Copy out every line of the material below word for word, leaving nothing out and changing nothing.

— start RECORDS PROVIDED —

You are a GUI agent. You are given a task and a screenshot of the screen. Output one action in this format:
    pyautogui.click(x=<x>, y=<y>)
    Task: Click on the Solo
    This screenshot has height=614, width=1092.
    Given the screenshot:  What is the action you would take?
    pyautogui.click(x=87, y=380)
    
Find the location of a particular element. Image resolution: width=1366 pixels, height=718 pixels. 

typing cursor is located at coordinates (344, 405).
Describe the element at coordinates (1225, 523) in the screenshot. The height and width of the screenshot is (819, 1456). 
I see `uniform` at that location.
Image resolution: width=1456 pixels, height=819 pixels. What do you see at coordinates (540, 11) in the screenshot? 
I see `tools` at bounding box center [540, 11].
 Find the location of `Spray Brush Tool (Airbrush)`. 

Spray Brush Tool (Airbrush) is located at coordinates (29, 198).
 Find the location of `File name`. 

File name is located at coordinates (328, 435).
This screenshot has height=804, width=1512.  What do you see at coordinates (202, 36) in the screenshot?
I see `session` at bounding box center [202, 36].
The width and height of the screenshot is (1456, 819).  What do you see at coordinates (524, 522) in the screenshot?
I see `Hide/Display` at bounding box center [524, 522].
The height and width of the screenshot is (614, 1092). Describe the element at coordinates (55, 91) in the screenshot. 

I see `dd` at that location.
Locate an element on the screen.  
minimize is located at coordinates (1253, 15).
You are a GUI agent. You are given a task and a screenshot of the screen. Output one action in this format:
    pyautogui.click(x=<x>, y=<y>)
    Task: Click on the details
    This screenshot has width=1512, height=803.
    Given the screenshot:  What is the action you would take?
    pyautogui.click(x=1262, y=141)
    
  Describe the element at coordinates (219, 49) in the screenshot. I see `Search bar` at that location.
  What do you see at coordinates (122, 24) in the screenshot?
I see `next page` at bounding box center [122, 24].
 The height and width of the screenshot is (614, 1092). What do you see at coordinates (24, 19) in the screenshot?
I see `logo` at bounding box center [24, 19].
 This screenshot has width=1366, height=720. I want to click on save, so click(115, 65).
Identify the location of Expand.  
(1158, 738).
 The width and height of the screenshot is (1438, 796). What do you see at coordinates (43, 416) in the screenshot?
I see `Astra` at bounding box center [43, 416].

— end RECORDS PROVIDED —

- FULL ANSWER -
You are a GUI agent. You are given a task and a screenshot of the screen. Output one action in this format:
    pyautogui.click(x=<x>, y=<y>)
    Task: Click on the Solo
    This screenshot has height=614, width=1092.
    Given the screenshot:  What is the action you would take?
    pyautogui.click(x=87, y=380)
    
Find the location of a particular element. Image resolution: width=1366 pixels, height=718 pixels. 

typing cursor is located at coordinates (344, 405).
Describe the element at coordinates (1225, 523) in the screenshot. The height and width of the screenshot is (819, 1456). 
I see `uniform` at that location.
Image resolution: width=1456 pixels, height=819 pixels. What do you see at coordinates (540, 11) in the screenshot? 
I see `tools` at bounding box center [540, 11].
 Find the location of `Spray Brush Tool (Airbrush)`. 

Spray Brush Tool (Airbrush) is located at coordinates (29, 198).
 Find the location of `File name`. 

File name is located at coordinates (328, 435).
This screenshot has height=804, width=1512.  What do you see at coordinates (202, 36) in the screenshot?
I see `session` at bounding box center [202, 36].
The width and height of the screenshot is (1456, 819).  What do you see at coordinates (524, 522) in the screenshot?
I see `Hide/Display` at bounding box center [524, 522].
The height and width of the screenshot is (614, 1092). Describe the element at coordinates (55, 91) in the screenshot. 

I see `dd` at that location.
Locate an element on the screen.  
minimize is located at coordinates (1253, 15).
You are a GUI agent. You are given a task and a screenshot of the screen. Output one action in this format:
    pyautogui.click(x=<x>, y=<y>)
    Task: Click on the details
    This screenshot has width=1512, height=803.
    Given the screenshot:  What is the action you would take?
    pyautogui.click(x=1262, y=141)
    
  Describe the element at coordinates (219, 49) in the screenshot. I see `Search bar` at that location.
  What do you see at coordinates (122, 24) in the screenshot?
I see `next page` at bounding box center [122, 24].
 The height and width of the screenshot is (614, 1092). What do you see at coordinates (24, 19) in the screenshot?
I see `logo` at bounding box center [24, 19].
 This screenshot has width=1366, height=720. I want to click on save, so click(115, 65).
Identify the location of Expand.  
(1158, 738).
 The width and height of the screenshot is (1438, 796). What do you see at coordinates (43, 416) in the screenshot?
I see `Astra` at bounding box center [43, 416].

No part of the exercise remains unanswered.